Therein, to a great extent, lies the huge hidden opportunity for metro-Detroit’s unemployed. If you can clearly demonstrate to potential employers that you have work experience or that you are worth their investment of time, resources, and training, you are in a much better position to find not just a job, but a career.

Unfortunately too many candidates, particularly our youth, are unable to demonstrate this essential quality. Showing up late to an interview, dressing inappropriately, answering a text message in an interview are common complaints that we hear from employers.

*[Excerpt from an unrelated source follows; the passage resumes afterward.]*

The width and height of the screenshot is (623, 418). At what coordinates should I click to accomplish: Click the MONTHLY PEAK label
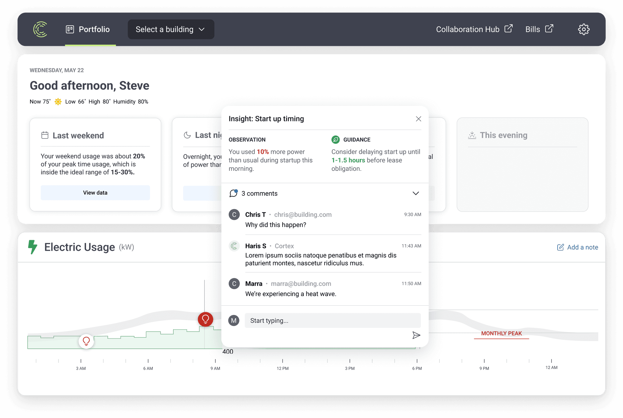(x=501, y=333)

These characteristics are certain to get your name crossed off a Human Resources ‘call back’ list. So, what is it that employers are looking for?
• Resume – All employers will want to see a resume. And while not having one will be viewed as being ill-prepared, one with spelling errors, poor formatting, too simplistic, or too complex can be almost as limiting.
• Professional appearance – At traditional worksites, a sportcoat or jacket is recommended for every interview. Jeans, sneakers, tee shirts, and clothing that is too revealing will get you noticed for the wrong reasons. Cover visible tattoos and remove body pierced jewelry.
• Social Drug Use – Stop. Most employers are drug testing applicants and you will not be hired.
• Educational attainment – In the absence of prior work experience, employers who are considering training you will want to see and hear evidence that you are able to read, listen, comprehend and apply information and nothing demonstrates this better than academic attainment. If you do not have a high-school diploma, then obtain a GED. Those with a GED are 37% more likely to find a job than those without. Then prepare to earn at least an Associates Degree; consider evening classes.
• Work experience – In a market with high levels of unemployment, employers tend to feel that a track record of employment is better than no track record. Volunteering, interning, or finding part time work will give you work history for your resume. Give examples of your accomplishments. You will need good professional references for a potential employer to call.
Repositioning yourself as ‘Job Ready’ may not happen overnight. Knowing where to start and assessing the cost is the tough part. However, it probably does not take as long as you think, and at very least you owe it to yourself. Start with your local Michigan Works! agency, where access to coaching, career advice and personal development is provided free of charge.
Job opportunities are here for the taking, but they can be tough to spot if you’re not looking in the right direction. Map your career pathway, stay the course and every step will move you closer to your goal…..a better career opportunity.

Pamela Moore is the President and CEO of Detroit Employment Solutions Corporation (DESC).